Angels & Demons Review: Tom Hanks and the Holy Fail?

May 12, 2009 by  
Filed under - Home, Film Reviews

ANGELS & DEMONS: On General Release Thursday 14th May

Let’s be honest. If you’d arrived at your local multiplex back in 2006 to find a rolling Da Vinci Code audiotape sat on the screen stage with a dead ferret strapped to the cassette player, you’d have been hard pressed to have noticed the difference.

In fact, you probably would’ve had a more pleasurable experience – at least the ferret would’ve have had more character than Tom Hank’s ludicrous barnet.

But with a built-in, fervered cult audience approaching Scientology levels (81 million books sold and counting), there’d be more chance of Jesus striding his way up to Dan Brown’s front door with supoeana in hand, then it would failing to strike box office gold. So here we are with the inevitable follow-up and, minus the original’s sole redeeming feature – Audrey Tatou – how does it fare?

Surprisingly, Ron Howard seems to have exorcised enough of the predecessor’s Demons to craft something suitably purgatorial – not exactly heavenly and not (annoyingly for my sub-line) another case of Tom Hanks and the Holy Fail.

Everyone’s favourite action-librarian Robert Langdon is back and this time he’s being tapped (as opposed to ‘shut’) up by the Vatican in a race against time. The illusive and somewhat mythical Illuminati (religion shunning intellectuals) have resurfaced and are going about torturing and murdering the prime candidates for the next Pope-ship. To make matters even more confusing, they’ve also apparently been studying at the Rube Goldberg school of complexity.

Why simply use a gun when a stolen vial of anti-matter can blow Priests away with philosophically apoplectic fury?

While The Da Vinci Code drowned in its own self-indulgent waffliness, Angels & Demons keeps things as mercifully to the point as possible. In place of the multi-location, info-dump dialogue of the original, there is a relatively concise plot (scientific doohickey stolen/priests in danger/5 hours to find them), restrained expository back and forths, and an urgent pace that plays out with all the mechanics of a cop/chase movie.
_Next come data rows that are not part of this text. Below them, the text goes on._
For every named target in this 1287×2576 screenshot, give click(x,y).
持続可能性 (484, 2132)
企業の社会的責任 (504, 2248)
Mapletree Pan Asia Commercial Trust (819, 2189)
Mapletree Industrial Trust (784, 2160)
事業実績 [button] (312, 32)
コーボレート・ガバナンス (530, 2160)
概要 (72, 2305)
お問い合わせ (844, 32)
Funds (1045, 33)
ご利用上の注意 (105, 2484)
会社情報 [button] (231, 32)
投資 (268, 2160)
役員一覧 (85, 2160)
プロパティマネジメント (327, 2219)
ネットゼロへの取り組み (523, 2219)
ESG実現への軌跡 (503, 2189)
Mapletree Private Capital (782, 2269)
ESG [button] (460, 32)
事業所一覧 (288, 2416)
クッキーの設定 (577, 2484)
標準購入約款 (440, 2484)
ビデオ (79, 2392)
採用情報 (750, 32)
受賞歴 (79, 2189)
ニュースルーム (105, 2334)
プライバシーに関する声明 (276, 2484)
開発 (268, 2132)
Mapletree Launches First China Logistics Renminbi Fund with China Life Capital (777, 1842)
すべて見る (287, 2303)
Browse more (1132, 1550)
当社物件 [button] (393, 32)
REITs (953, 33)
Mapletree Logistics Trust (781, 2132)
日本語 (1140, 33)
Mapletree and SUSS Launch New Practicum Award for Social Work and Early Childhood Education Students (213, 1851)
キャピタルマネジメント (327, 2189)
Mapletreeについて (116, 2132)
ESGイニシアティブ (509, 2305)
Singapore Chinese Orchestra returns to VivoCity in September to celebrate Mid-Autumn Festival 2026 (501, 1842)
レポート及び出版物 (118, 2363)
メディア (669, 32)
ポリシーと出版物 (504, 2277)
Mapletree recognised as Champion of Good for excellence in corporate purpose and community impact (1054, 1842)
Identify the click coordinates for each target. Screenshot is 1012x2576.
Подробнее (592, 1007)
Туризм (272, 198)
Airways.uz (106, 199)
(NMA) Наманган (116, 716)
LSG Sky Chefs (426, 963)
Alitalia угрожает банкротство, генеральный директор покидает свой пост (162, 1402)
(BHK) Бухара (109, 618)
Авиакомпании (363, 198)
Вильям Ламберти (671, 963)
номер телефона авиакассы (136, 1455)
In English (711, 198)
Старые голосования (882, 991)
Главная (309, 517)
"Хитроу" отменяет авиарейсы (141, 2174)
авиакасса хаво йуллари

Imagine if Jack Bauer had studied at the school of Harvard instead of CTU and you’re halfway there.

The supporting cast boosts goodwill too. The Illumi-naughty prove a substantially diabolical villain by using a hard-ass hit-man who’s geniunely threatening (watch out for some wickedly brilliant Se7en-esque death-traps) and Hanks’ stunning physicist in arms, Ayelet Zurer, performs ample eye-candy duty.

Still, that isn’t to say everything’s perfect. Ewan McGregor’s bi-polar CV can notch down another ‘meh’, with an increasingly bewildering accent and bland sense of stoic duty dragging him down to Paul Bettany-levels of annoyance. The majority of the dialogue is similarly hackneyed and Hanks remains the King of the ‘blatantly bloody obvious’ descriptive statement. And well, everything’s just a bit average – not really controversial enough to make headlines and not really captivating enough to justify itself.

While the franchise hasn’t yet performed a resurrection of divine proportions, it’s certainly a step in the right direction.